Beşiktaş'a gelmiş yabancı futbolcular içinde çok sevilen ve en güzel izlenimleri bırakan siyahi topçulardan biriydi. Gordon Milne yakından tanıyıp geleceğini parlak gördüğü bir futbolcu olduğu için, onun isteği üzerine 1988 senesinde transfer edilmişti. Henüz yaşı 22'ydi.

Queens Park Rangers takımından Siyah-Beyazlı takıma geldiği yıl, kapalı bir kutu gibiydi.Çapı ve meziyetleri konusunda Gordon Milne'nin dışında hiç kimse bilgi sahibi değildi. Beşiktaşlı taraftarların gönlünde yarım kalan bir aşk hikayesiydi o. Aynı zamanda İnönü Stadı çimlerinin tanık olduğu ilk yabancı siyahi oyuncu. Pişsin diye kiralık olarak geldiği Beşiktaş'tan İngiltere'ye döndükten sonra New Castle'ın Siyah-Beyaz formasıyla yılın futbolcusu seçildi. Ancak talihsiz sakatlığı dünya yıldızı olmasını önledi.

Top tekniği, hava toplarındaki hakimiyeti ve ikili mücadelelerde geliştirdği kendine has driplingleriyle, aynı zamanda her iki ayağını da kullanarak attığı birbirinden güzel golleriyle Beşiktaş’ın efsanevi santrforu Kemal Gülçelik’i hatırlatan bir oyuncuydu. 1988-89 sezonunda Türkiye Ligi’nin ilk yarısında ve onu takiben Türkiye Kupası’nın finalinde o sezon Fenerbahçe kalesini korumakta olan ünlü Alman Milli Takımı kalecisi Schumacher’e attığı goller, seyredenlere büyük heyecanlar yaşatmıştı. Beşiktaş’ta resmi ve özel olarak oynadığı 44 maçta rakip kalelere tam 22 gol atarak tüm Beşiktaşlılar'ın kalplerinde taht kurdu. O dönemin Beşiktaş-Fenerbahçe derbilerinde Sarı-Lacivertlileri kahreden “Arkayı dörtleyelim beyler!” sloganı, O’nun gol üretkenliği sayesinde tribünlerde zafer şarkısı olmuştu.

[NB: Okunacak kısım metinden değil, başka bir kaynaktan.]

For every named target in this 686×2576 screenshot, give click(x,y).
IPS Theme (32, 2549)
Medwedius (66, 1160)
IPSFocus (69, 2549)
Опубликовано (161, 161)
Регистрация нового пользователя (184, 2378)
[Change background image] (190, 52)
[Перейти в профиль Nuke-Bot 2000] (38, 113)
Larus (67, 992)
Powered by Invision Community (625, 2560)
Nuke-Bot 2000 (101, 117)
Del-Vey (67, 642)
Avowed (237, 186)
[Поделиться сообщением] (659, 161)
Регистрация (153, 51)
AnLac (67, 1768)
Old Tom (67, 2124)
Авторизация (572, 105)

Beşiktaş’ın efsanevi üçlüsü Metin-Ali-Feyyaz’la beraber İnönü Stadı'nın çimlerinde boy gösteren Ferdinand'ın taraftarın gönlünü kazanması zor almadı. Beşiktaş taraftarı da ilk zamanlar merakla ve tereddütle izlediği İngiliz futbolcuyu, ilerleyen haftalarda ayakta alkışlamaya başladı. Beşiktaş’ın tarihindeki ilk siyahi futbolcu olan Ferdinand’a büyük bir sevgiyle bağlanan taraftarlar, ona Türkçe isim de bulmuşlardı; “Ferdi”. Uzun boyu ve güçlü fiziğiyle rakip kaleleri bunaltan Ferdinand, attığı gollerle zor maçların kahramanı oldu. Ferdinand’ın golleri o sene Siyah-Beyazlılara, şampiyonluğu olmasa da Türkiye Kupası’nı getirdi.

Aynı zamanda Cumhurbaşkanlığı Kupası Şampiyonlukları da yaşadı ve tüm Beşiktaşlıların kalplerinde taht kurarak İngiltere’ye dönmek zorunda kaldı. Tabi buruk bir halde...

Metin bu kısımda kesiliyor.